We need to overcome Republicans' tightwadism and social irresponsibility--along with Democrats' ideological belief that all crazy people can be cured--and reinstitute nuthouses, including special ones for the criminally insane, and remove all crazy people from the criminal injustice system--not to wander the streets howling at the moon, but to be watched over responsibly by society in a setting that prevents from threatening public order and personal safety.

And the vilification of dangerous crazy people denies all of this. Every time someone vilifies the Tuscon shooter they're making the implicit claim that the criminal justice system is the place for anyone who commits a crime, regardless of sanity.

Just as anyone who criticizes calling him "crazy" or a "head case" is also denying reality."Crazy" is a perfectly good word, and it this case it is exactly correct. Just as calling him a "monster" is false--or calling him "differently mentally enabled"or any such euphemism.

5 comments:

Cinesias said...

Blame Reagan and the Democrats and Republicans who allowed the richest 1% to triple their wealth over the past 30 years.

We're slowly losing a middle class in this country; I wouldn't hold out much hope for having working social institutions. Rich people do not care about infrastructure or safety nets, because they do not need them.

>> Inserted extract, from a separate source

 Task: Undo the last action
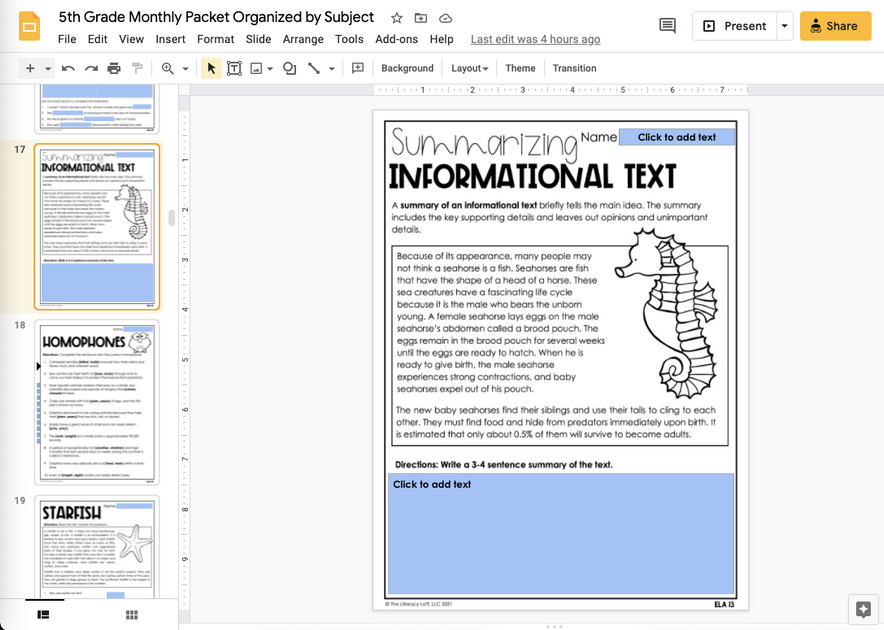[67, 68]
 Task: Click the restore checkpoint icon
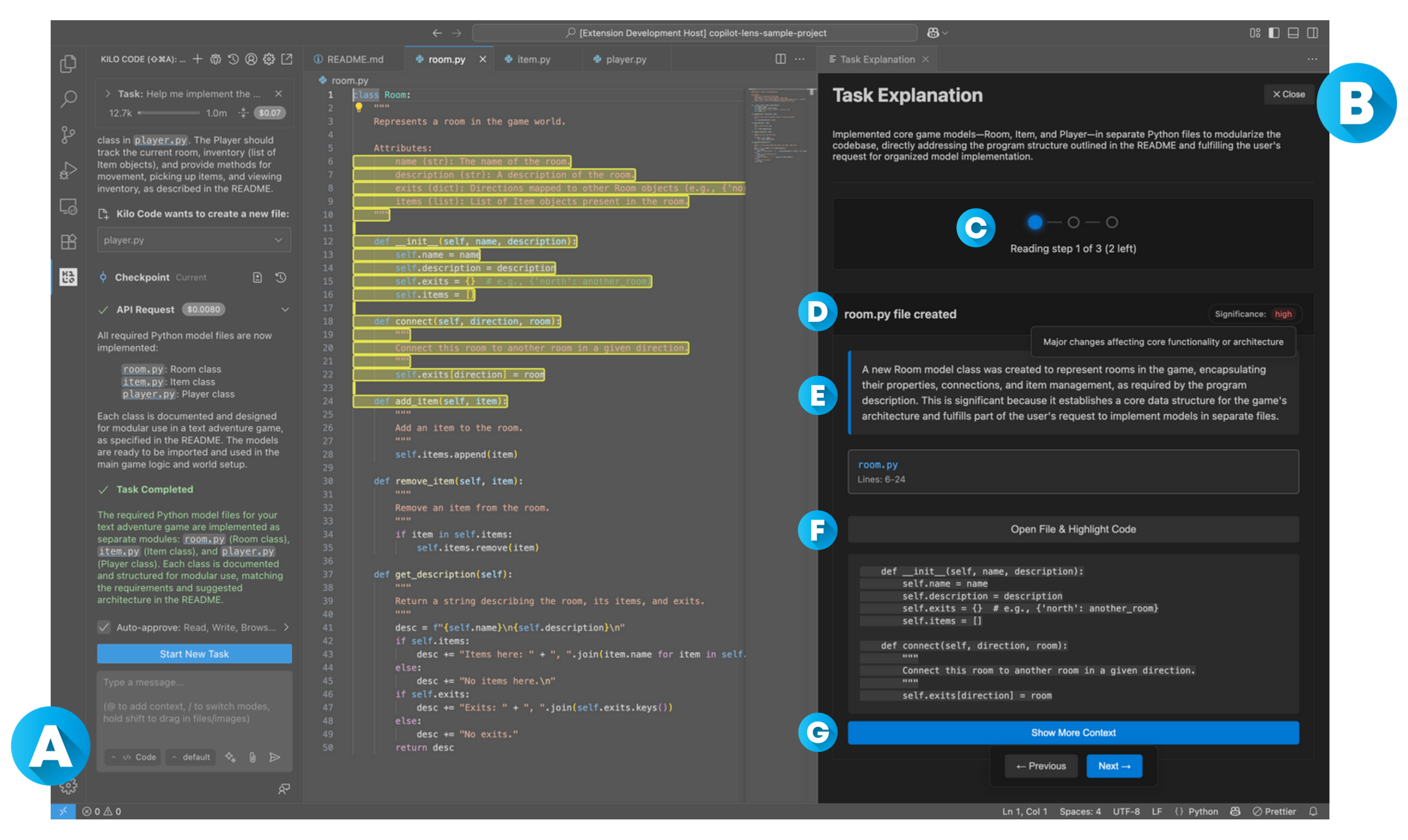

The US, if the Republicans continue gutting it, will become a banana republic. At this point, I'm not even sure there is a way you could stop the cycle, short of a benevolent dictatorship.

Ehkzu said...

We've already departed from the demographics of other industrialized countries. Now our income distribution most closely matches that of Russian and Mexico.

My biggest fear is that the corporate elite have learned how to exploit the human race's build-in tribalism so well that people gladly give up their own benefit for the sake of what they imagine to be their tribe--only it isn't. The rich laugh at them if they think about them at all.

Cinesias said...

I honestly believe there are two, completely opposite ways to get this country back on track.

1. Benevolent dictator who does what needs to be done, and then gives power back. Unfortunately, this almost never works out well, and sets up a precedent for repeating it.

2. Forced Democracy, in which citizens who are eligible are required to vote or pay a significant fine.

This might work as it forces people to figure out who it is they are voting for. That only 60% of the electorate votes is a travesty of democracy.

Otherwise, 30% of the population will continue making decisions for the other 70%. When such a small percentage is given a voice over everyone else, there is never a real reason to compromise. Either you get your way this election cycle, or you wait your turn and force it the next election cycle. This method is NOT working.

Ehkzu said...

I believe the Athenians gave Solon a 7 year dictatorship providing he follow it with 7 years of exile, which he did.

In the science fiction novel I'm writing the aliens' own government has a fourth branch with almost no power, called the Office of Transparency. All it can do is publish information--a bit like Wikileaks, I suppose, only institutionalized and comprising citizens, not foreigners. Members of this branch are prohibited from ever serving in another branch o in any private industry individual members investigate. It has the power to investigate anything and reveal anything, secret or not, at its own discretion. Its leaders are picked and retained pretty much like our Supreme Court.

My aliens figure sunlight is the strongest disinfectant, since the average dirty deed is done in the dark.

Cinesias said...

Well, that would work too, although it would take a little longer.

One of the biggest problems is that politics is just a revolving door. Eventually, politicians become lobbyists, and lobbyists become politicians.

Since Government is effectively under control of the richest and most powerful people, Government is being co-opted away from actual democracy, and is just a tool of business and the elite.

Having a separate branch of government that cannot be corrupted, that can basically tattle on the other branches of government is a good idea. Kinda like how the Press is considered the Fourth Estate (except that the Press has shirked its duties in the name of profits).